在生产应用中,控制植物营养枝的发生具有重要的意义。例如,在棉花的种植过程中,需要多次去掉多余的营养枝,以保证棉花的品质和产量;在林木的种植过程中,需要去掉大部分侧枝,以保持主茎的生长优势,促进其及早成材。目前已经发现了多种基因参与植物营养枝发育的调控过程(如:IFL1/REV、SPS/BUS、CUC1/CUC2、AXR1-12、YUCCA、RMS1-5、Bi/TO、和LS等),这些基因编码的产物包括了转录因子和植物激素合成与运输相关的酶和蛋白。用CaMV35S等强启动子增加或减少上述基因的表达水平,往往会影响植物正常的生长发育,产生较大的不利性状。
棉花纤维是由棉花胚珠表皮细胞极度伸长形成的,在棉花纤维的生长发育过程中,存在四个相互重叠的发育时期,即纤维起始分化期、纤维快速伸长期、次生壁合成沉积期、和脱水成熟期。
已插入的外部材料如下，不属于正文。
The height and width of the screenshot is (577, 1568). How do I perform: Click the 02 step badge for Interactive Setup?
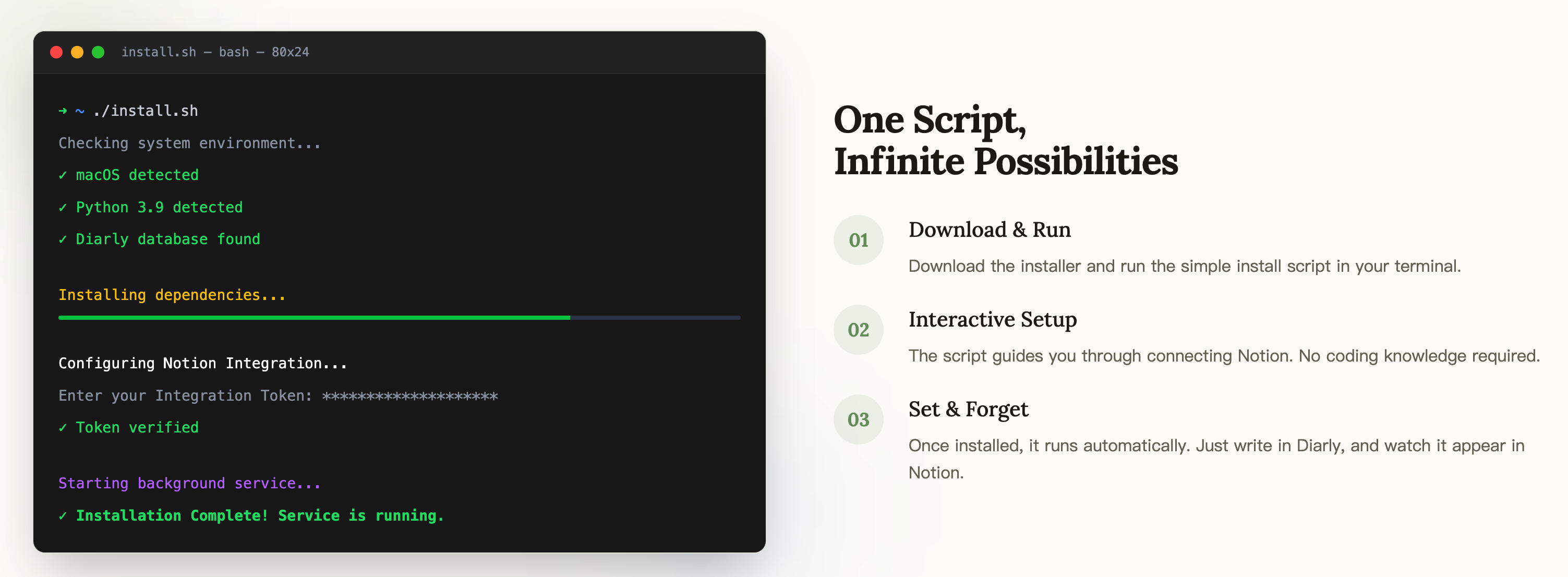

在这些过程中,棉花纤维的生长发育也受到了多种基因表达的调控,如:植物激素合成酶基因、蔗糖合成酶基因、微管蛋白合成酶基因、和expansin蛋白基因等。在棉花纤维特定的发育时期调控这些基因的表达水平,可以用于改良棉花纤维的品质和产量。
发明内容
本发明的一个目的在于提供一种棉花油菜素内酯合成酶GhDWF4基因的启动子序列及其片段,该启动子是以棉花油菜素内酯合成酶GhDWF4基因设计引物,经YADE法获得的该基因上游2600bp长的序列,其可在棉花营养枝发生时期和在棉花纤维中控制目的基因的特异表达。特别是,该启动子可以在新生芽的生长锥、花蕾和子房上以及在棉花纤维发育的次生壁合成期驱动报告基因的特异表达。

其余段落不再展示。